§ **Work to be completed**: When you return the data, keep every word exact and include none of the images.

■ ■ ■

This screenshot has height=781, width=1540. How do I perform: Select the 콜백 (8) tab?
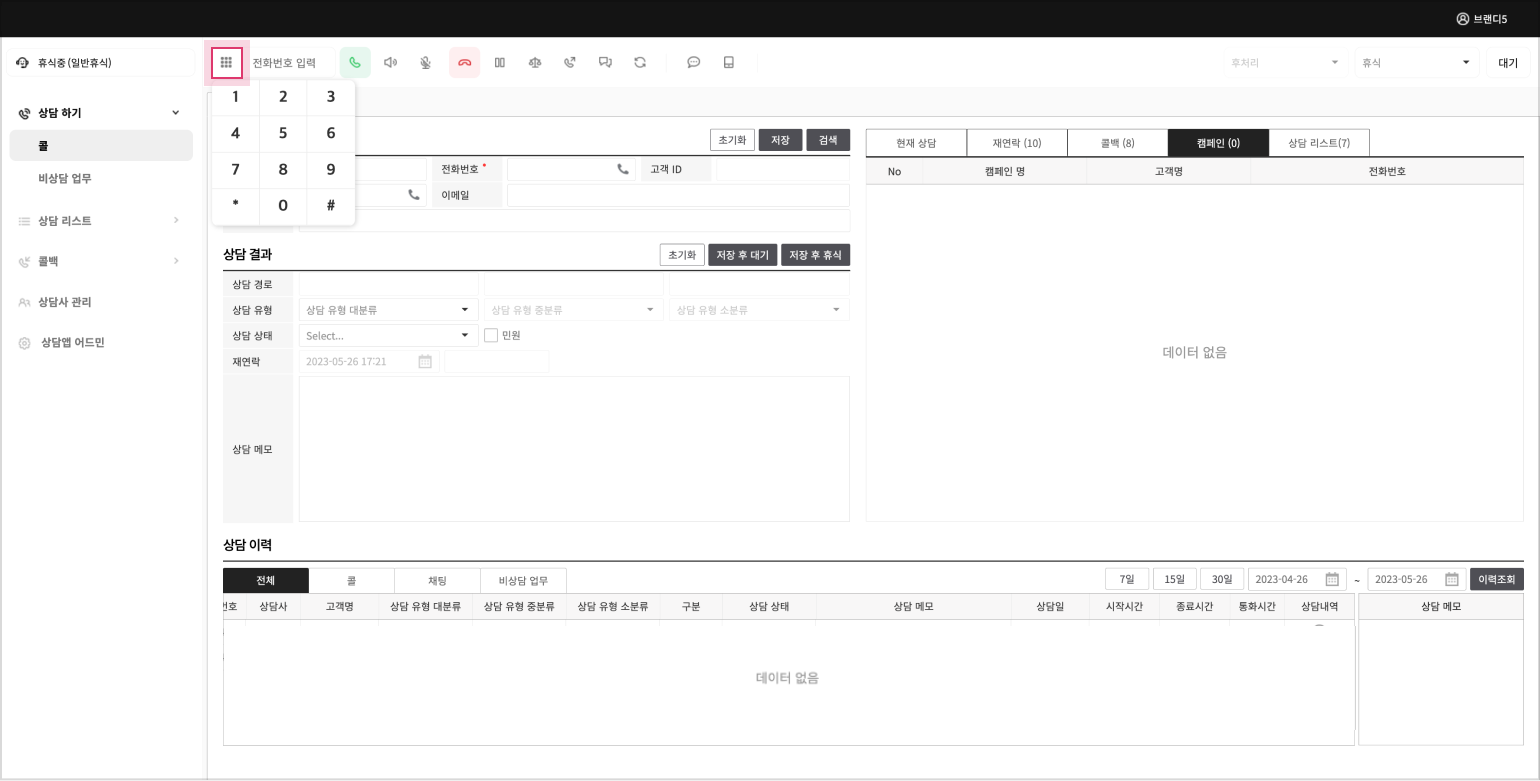(x=1117, y=143)
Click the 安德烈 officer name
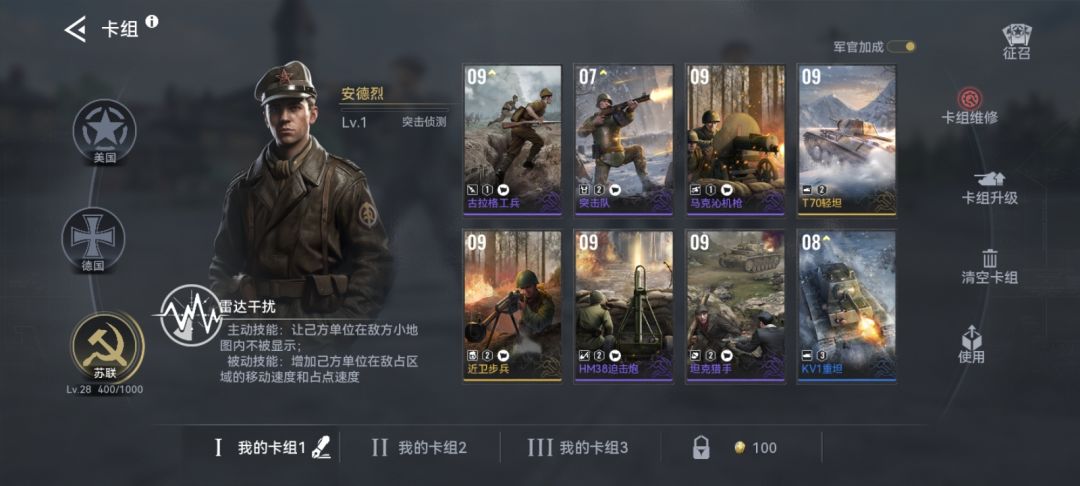This screenshot has height=486, width=1080. click(x=362, y=94)
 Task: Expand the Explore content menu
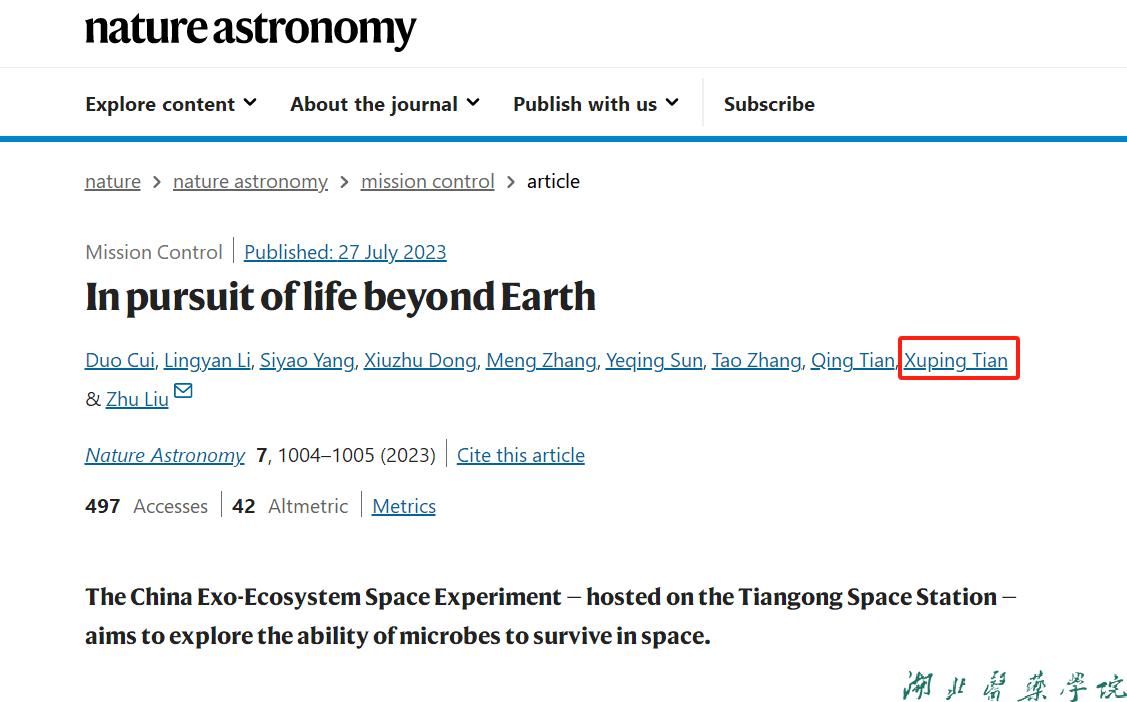coord(171,104)
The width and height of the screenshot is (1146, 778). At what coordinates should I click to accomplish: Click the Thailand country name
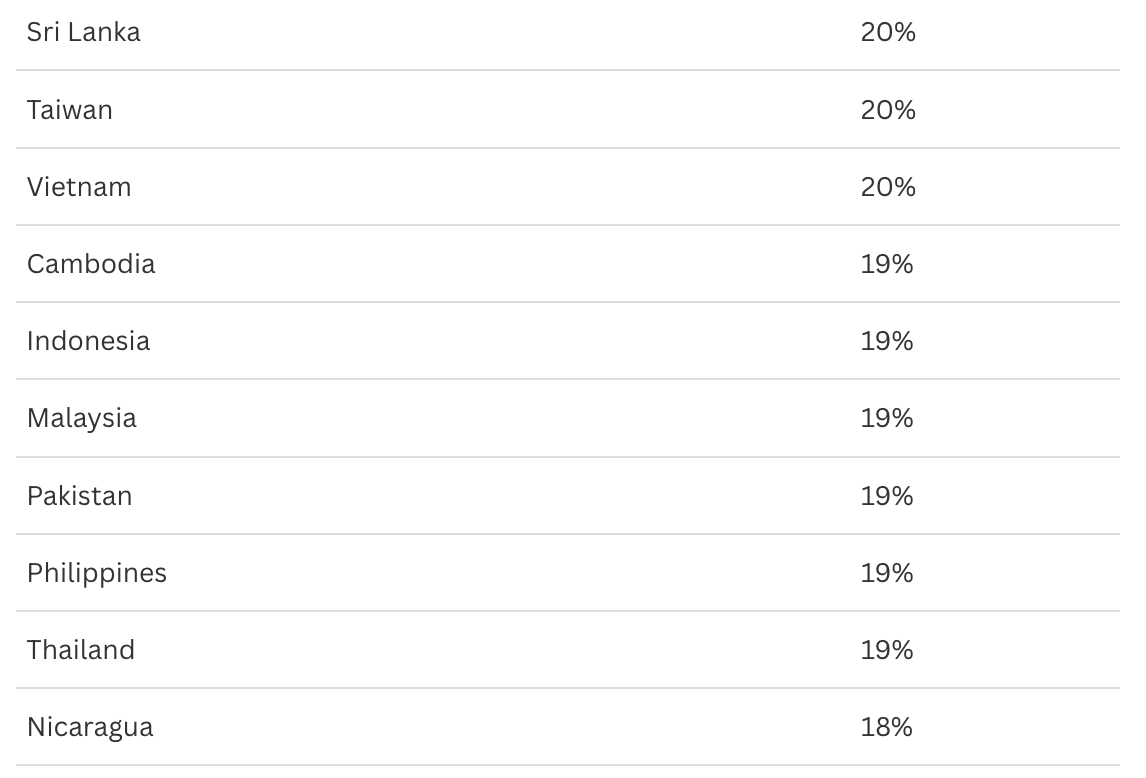click(81, 650)
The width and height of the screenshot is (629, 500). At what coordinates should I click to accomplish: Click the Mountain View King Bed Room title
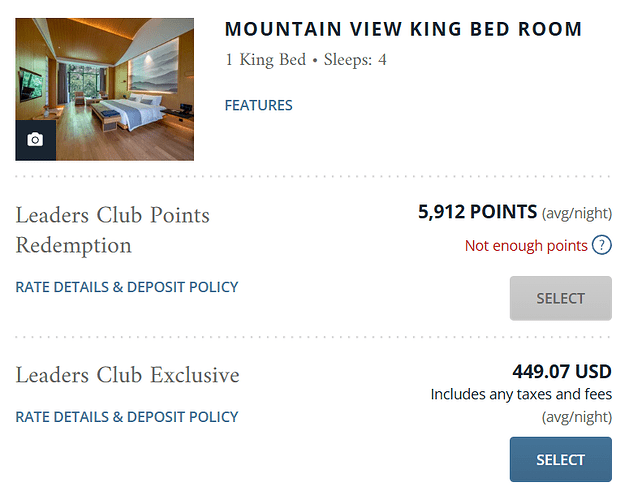coord(403,29)
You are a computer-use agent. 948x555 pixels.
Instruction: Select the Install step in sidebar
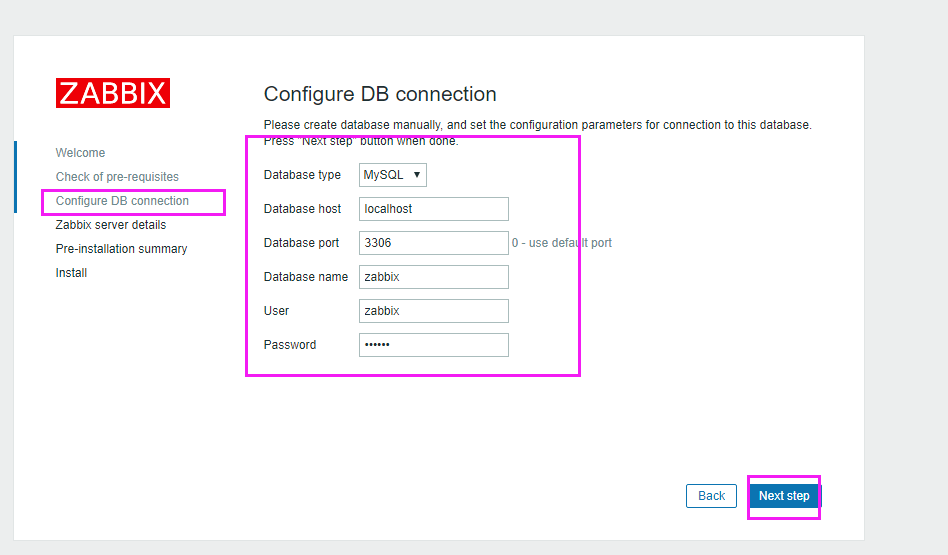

■ ■ ■

§ **Written answer**:
This screenshot has height=781, width=1540. How do I perform: Select the 콜백 (8) tab?
(x=1117, y=143)
Click the 安德烈 officer name
This screenshot has height=486, width=1080. click(x=362, y=94)
 Task: Expand the Explore content menu
coord(171,104)
The width and height of the screenshot is (1146, 778). At what coordinates should I click to accomplish: Click the Thailand country name
click(81, 650)
The width and height of the screenshot is (629, 500). At what coordinates should I click to accomplish: Click the Mountain View King Bed Room title
coord(403,29)
You are a computer-use agent. 948x555 pixels.
Instruction: Select the Install step in sidebar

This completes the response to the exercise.